Required work: The full set of entries has to be output exactly.
════════════════════
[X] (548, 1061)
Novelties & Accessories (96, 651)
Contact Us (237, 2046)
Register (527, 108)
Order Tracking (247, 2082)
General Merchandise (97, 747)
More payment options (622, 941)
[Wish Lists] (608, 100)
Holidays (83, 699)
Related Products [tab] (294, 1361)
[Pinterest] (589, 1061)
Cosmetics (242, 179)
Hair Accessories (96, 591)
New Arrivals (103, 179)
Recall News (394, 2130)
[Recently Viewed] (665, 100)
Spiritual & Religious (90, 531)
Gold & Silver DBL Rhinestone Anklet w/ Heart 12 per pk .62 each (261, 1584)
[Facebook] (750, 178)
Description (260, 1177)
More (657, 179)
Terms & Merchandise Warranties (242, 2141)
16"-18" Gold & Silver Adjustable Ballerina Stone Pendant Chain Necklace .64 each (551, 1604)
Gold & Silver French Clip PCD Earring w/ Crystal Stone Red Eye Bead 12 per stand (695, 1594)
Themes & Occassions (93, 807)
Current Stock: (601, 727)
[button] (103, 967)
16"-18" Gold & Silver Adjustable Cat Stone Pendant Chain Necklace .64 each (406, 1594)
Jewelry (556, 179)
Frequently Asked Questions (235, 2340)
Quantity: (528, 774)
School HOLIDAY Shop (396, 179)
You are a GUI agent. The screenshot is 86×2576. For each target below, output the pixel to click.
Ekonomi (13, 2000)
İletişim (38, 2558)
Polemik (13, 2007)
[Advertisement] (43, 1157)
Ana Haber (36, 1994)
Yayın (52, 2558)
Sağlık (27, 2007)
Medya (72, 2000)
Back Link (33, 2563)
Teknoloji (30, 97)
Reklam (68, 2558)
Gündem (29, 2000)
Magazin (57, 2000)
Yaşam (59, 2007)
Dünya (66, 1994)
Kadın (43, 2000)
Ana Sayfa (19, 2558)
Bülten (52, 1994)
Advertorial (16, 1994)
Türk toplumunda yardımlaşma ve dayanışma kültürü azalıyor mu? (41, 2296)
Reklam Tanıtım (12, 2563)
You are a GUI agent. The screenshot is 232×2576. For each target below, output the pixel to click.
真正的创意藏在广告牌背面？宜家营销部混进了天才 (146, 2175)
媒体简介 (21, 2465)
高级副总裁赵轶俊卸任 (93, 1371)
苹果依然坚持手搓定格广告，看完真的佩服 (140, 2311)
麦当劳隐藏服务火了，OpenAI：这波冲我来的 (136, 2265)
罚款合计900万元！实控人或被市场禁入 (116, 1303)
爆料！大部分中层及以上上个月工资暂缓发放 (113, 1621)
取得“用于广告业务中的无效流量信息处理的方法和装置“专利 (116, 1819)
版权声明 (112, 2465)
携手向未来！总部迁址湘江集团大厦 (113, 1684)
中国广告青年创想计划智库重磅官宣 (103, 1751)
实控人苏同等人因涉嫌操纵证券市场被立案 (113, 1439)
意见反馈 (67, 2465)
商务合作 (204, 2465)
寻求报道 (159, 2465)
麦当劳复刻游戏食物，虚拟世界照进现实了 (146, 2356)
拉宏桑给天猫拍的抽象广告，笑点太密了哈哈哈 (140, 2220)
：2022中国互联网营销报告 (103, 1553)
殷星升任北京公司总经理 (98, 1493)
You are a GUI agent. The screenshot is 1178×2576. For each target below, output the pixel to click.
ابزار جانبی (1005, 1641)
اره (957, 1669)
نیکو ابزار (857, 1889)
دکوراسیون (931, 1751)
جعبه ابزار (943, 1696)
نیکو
════════════════════
Written answer:
[X] (548, 1061)
Novelties & Accessories (96, 651)
Contact Us (237, 2046)
Register (527, 108)
Order Tracking (247, 2082)
General Merchandise (97, 747)
More payment options (622, 941)
[Wish Lists] (608, 100)
Holidays (83, 699)
Related Products [tab] (294, 1361)
[Pinterest] (589, 1061)
Cosmetics (242, 179)
Hair Accessories (96, 591)
New Arrivals (103, 179)
Recall News (394, 2130)
[Recently Viewed] (665, 100)
Spiritual & Religious (90, 531)
Gold & Silver DBL Rhinestone Anklet w/ Heart 12 per pk .62 each (261, 1584)
[Facebook] (750, 178)
Description (260, 1177)
More (657, 179)
Terms & Merchandise Warranties (242, 2141)
16"-18" Gold & Silver Adjustable Ballerina Stone Pendant Chain Necklace .64 each (551, 1604)
Gold & Silver French Clip PCD Earring w/ Crystal Stone Red Eye Bead 12 per stand (695, 1594)
Themes & Occassions (93, 807)
Current Stock: (601, 727)
[button] (103, 967)
16"-18" Gold & Silver Adjustable Cat Stone Pendant Chain Necklace .64 each (406, 1594)
Jewelry (556, 179)
Frequently Asked Questions (235, 2340)
Quantity: (528, 774)
School HOLIDAY Shop (396, 179)
You are a GUI agent. The screenshot is 86×2576. For each target below, output the pixel to click.
Ekonomi (13, 2000)
İletişim (38, 2558)
Polemik (13, 2007)
[Advertisement] (43, 1157)
Ana Haber (36, 1994)
Yayın (52, 2558)
Sağlık (27, 2007)
Medya (72, 2000)
Back Link (33, 2563)
Teknoloji (30, 97)
Reklam (68, 2558)
Gündem (29, 2000)
Magazin (57, 2000)
Yaşam (59, 2007)
Dünya (66, 1994)
Kadın (43, 2000)
Ana Sayfa (19, 2558)
Bülten (52, 1994)
Advertorial (16, 1994)
Türk toplumunda yardımlaşma ve dayanışma kültürü azalıyor mu? (41, 2296)
Reklam Tanıtım (12, 2563)
You are a GUI agent. The screenshot is 232×2576. For each target below, output the pixel to click.
真正的创意藏在广告牌背面？宜家营销部混进了天才 (146, 2175)
媒体简介 (21, 2465)
高级副总裁赵轶俊卸任 (93, 1371)
苹果依然坚持手搓定格广告，看完真的佩服 (140, 2311)
麦当劳隐藏服务火了，OpenAI：这波冲我来的 (136, 2265)
罚款合计900万元！实控人或被市场禁入 (116, 1303)
爆料！大部分中层及以上上个月工资暂缓发放 (113, 1621)
取得“用于广告业务中的无效流量信息处理的方法和装置“专利 (116, 1819)
版权声明 (112, 2465)
携手向未来！总部迁址湘江集团大厦 (113, 1684)
中国广告青年创想计划智库重磅官宣 (103, 1751)
实控人苏同等人因涉嫌操纵证券市场被立案 (113, 1439)
意见反馈 (67, 2465)
商务合作 (204, 2465)
寻求报道 (159, 2465)
麦当劳复刻游戏食物，虚拟世界照进现实了 (146, 2356)
拉宏桑给天猫拍的抽象广告，笑点太密了哈哈哈 (140, 2220)
：2022中国互联网营销报告 (103, 1553)
殷星升任北京公司总经理 (98, 1493)
You are a GUI agent. The screenshot is 1178×2576. For each target below, output the pixel to click.
ابزار جانبی (1005, 1641)
اره (957, 1669)
نیکو ابزار (857, 1889)
دکوراسیون (931, 1751)
جعبه ابزار (943, 1696)
نیکو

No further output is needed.